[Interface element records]
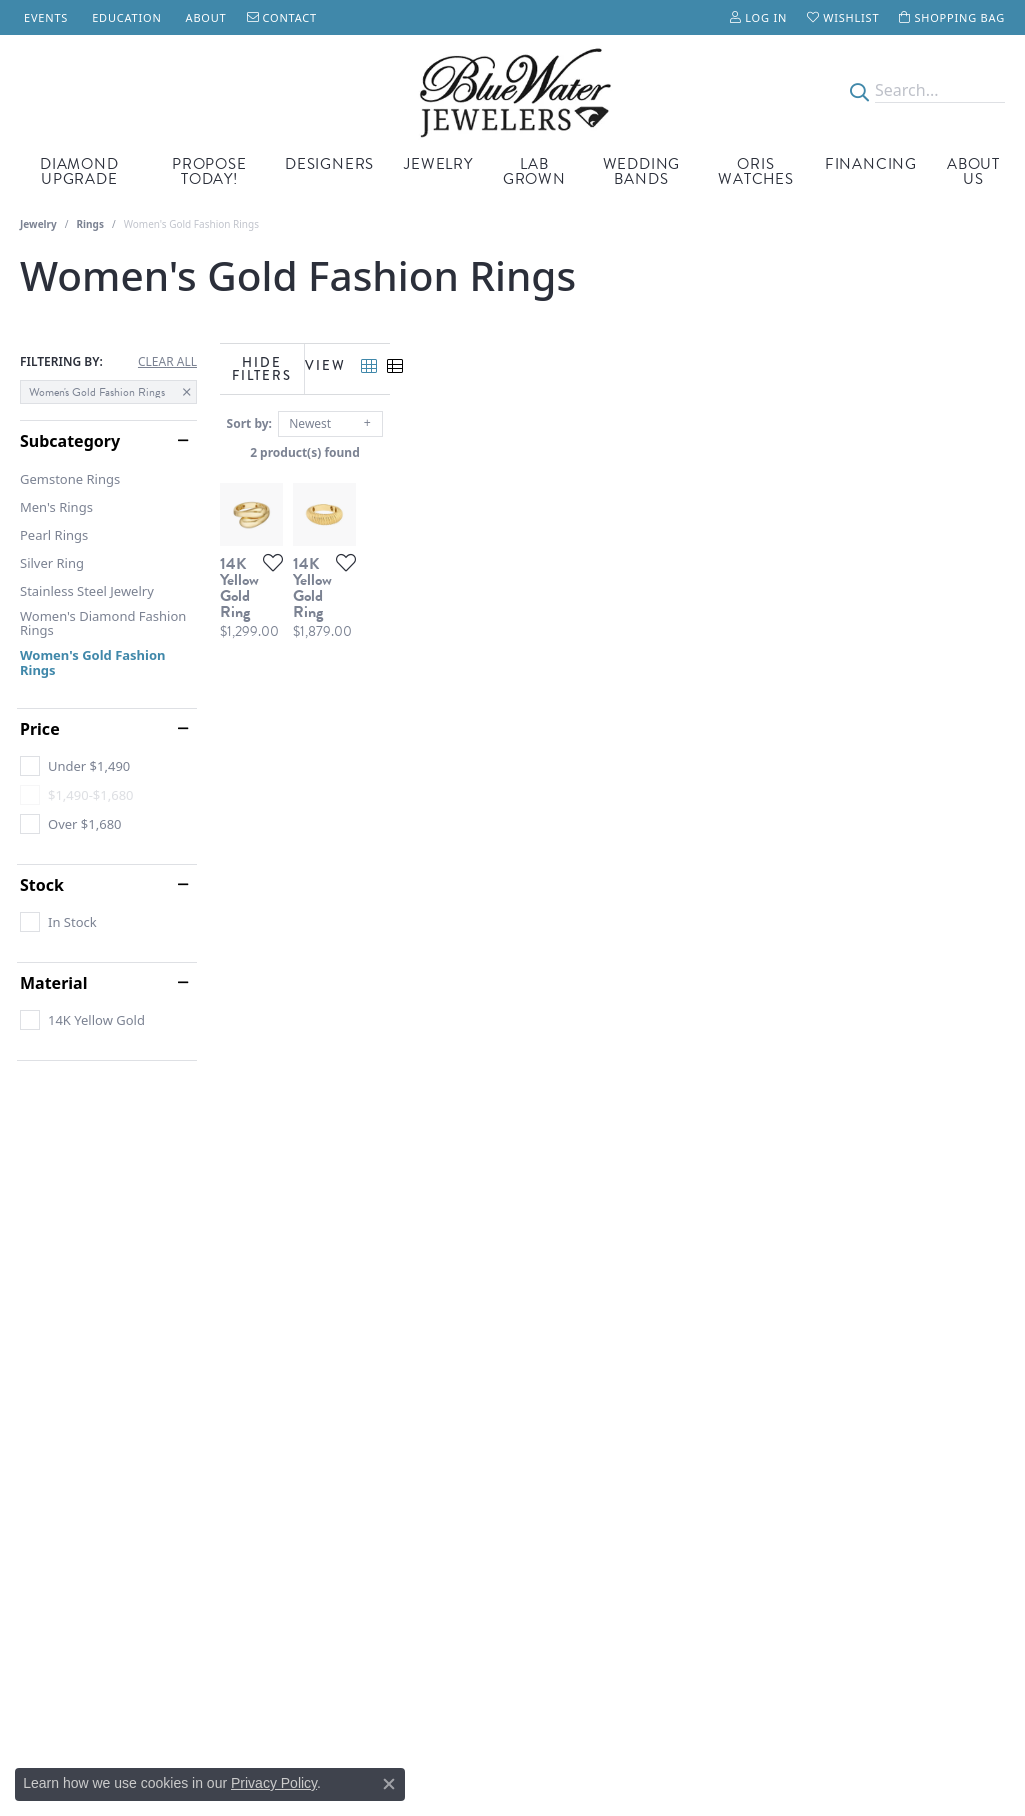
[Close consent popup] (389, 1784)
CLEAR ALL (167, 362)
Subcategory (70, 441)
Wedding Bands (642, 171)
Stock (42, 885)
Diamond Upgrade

* [Description of the task]
Can you reproduce every line of the listing above word for word, leaving out the pictures?

* [Response]
[Close consent popup] (389, 1784)
CLEAR ALL (167, 362)
Subcategory (70, 441)
Wedding Bands (642, 171)
Stock (42, 885)
Diamond Upgrade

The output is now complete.